China's Artificial Intelligence Application Scale Rapidly Growing: Daily Token Consumption Has Exceeded 30 Million Billions
China Net Financial News, August 14th. On August 14th, the Office of the State Council held a press conference to introduce the achievements in building a digital China during the "14th Five-Year Plan" period and answer questions from reporters.
The following is a record of the press conference:
Reporter: High-quality, massive data are the core driving forces for deep deployment of "Artificial Intelligence +". Can you tell us what work has been done by the government at the national level to promote high-quality data for artificial intelligence?
Liu Li-hong, member of the party committee and director of the National Data Bureau:
Some experts say that computing power is the skeleton, algorithms are the nerves, and data are the blood. As one of the three core elements of artificial intelligence development, data plays a crucial role in promoting "Artificial Intelligence +". Especially high-quality datasets, such as annotated medical image datasets in the healthcare field, can increase model disease diagnosis accuracy by over 15%. In the era of artificial intelligence, tokens, also known as word units, serve as the smallest data unit for processing text, just like internet traffic. As of early 2024, China's daily token consumption was 1 trillion, and by the end of June this year, it had exceeded 30 trillion. This reflects the rapid growth of China's artificial intelligence application scale.
China's rapid development of artificial intelligence is inseparable from its emphasis on data work. China is the first country to treat data as a production factor, and has taken multiple measures to promote the development and utilization of data resources.
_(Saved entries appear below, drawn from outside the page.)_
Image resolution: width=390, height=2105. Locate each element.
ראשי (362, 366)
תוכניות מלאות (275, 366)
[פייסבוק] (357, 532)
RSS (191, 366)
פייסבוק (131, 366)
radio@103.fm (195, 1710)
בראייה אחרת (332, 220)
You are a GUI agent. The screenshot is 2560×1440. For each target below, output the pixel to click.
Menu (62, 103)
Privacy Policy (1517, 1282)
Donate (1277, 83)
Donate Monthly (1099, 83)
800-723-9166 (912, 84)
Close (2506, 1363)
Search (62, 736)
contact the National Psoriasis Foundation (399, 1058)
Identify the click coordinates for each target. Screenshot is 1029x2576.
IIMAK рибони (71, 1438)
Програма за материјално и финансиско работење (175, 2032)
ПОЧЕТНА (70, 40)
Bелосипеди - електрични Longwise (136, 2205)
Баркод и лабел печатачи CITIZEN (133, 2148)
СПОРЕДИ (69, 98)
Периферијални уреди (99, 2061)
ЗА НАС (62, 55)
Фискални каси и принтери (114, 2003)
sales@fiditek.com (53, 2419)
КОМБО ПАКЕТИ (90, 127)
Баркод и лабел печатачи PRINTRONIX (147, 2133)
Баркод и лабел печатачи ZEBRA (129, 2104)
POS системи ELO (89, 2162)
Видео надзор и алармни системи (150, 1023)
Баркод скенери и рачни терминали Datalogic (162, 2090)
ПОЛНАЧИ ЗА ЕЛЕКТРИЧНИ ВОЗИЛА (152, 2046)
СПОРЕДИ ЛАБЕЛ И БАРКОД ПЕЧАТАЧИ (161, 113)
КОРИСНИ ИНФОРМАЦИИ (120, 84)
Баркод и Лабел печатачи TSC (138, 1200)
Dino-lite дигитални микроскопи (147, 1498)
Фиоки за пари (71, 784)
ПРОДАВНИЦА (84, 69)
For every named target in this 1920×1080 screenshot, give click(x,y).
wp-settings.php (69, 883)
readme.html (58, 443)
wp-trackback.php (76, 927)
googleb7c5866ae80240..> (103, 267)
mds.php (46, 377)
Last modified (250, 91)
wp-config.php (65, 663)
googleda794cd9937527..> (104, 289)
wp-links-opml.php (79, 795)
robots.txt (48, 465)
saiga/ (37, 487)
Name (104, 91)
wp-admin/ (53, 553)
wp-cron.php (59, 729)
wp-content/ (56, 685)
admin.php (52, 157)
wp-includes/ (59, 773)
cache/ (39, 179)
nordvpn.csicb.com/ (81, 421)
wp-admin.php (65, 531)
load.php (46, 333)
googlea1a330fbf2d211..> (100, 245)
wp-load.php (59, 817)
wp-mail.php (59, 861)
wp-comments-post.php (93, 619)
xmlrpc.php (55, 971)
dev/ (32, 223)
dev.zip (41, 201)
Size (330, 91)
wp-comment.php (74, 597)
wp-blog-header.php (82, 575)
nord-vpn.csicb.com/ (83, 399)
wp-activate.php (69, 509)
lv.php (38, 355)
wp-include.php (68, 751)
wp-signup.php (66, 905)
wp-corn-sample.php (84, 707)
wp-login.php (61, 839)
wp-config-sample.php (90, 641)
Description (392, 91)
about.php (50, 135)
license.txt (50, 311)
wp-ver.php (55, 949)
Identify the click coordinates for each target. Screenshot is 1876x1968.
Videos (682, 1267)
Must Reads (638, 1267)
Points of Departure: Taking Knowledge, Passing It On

We stress that "Artificial Intelligence + action" will not be possible without high-quality datasets. We have vigorously promoted the supply of high-quality datasets, issued relevant files for building such datasets, and jointly promoted related work with multiple departments. We have guided the National Data Standardization Technical Committee to research and formulate relevant standards and technical documents, organized pilot projects and exemplary cases in various fields, and established a number of typical solutions.
We will continue to push forward high-quality dataset construction work. By the end of June this year, China had built over 35,000 high-quality datasets, with a total volume exceeding 400 petabytes (1 petabyte can store approximately 5 billion 2MB-sized high-definition photos, and 400 petabytes is equivalent to the digital resources of the National Library of China). The training of artificial intelligence models has also driven up data trading demand. By the end of June this year, the cumulative transaction volume of high-quality datasets had reached nearly 40 billion yuan, with a total scale of 246 petabytes. For example, Beijing Data Exchange has seen its high-quality dataset transactions account for over 80% of the total volume.
Shanghai, Tianjin, and Anhui are currently piloting new models such as "data resource-based stock allocation" to guide enterprises to convert high-quality datasets into equity investments. The development of high-quality datasets requires support from the data annotation industry. We have established 7 data annotation bases in Chengdu, Shenyang, and Hefei to help build high-quality datasets.
Domestic data plays a crucial role in improving the training performance of large models. Everyone is concerned about the proportion of domestic data in training data. After some effort, most models have used domestic data with an occupancy rate exceeding 60%, and some models have reached as high as 80%. The development and supply capacity of high-quality domestic datasets continue to improve, driving the rapid growth of China's artificial intelligence model performance.
In the next step, we will continue to push forward high-quality dataset construction through systematic planning, accelerate the construction of intelligent bodies, low-carbon economies, and biomanufacturing key fields, and promote the recognition of data factors' value by all society, accelerating the development of data factor value creation. We will also cultivate a market consensus around "buying high-quality data".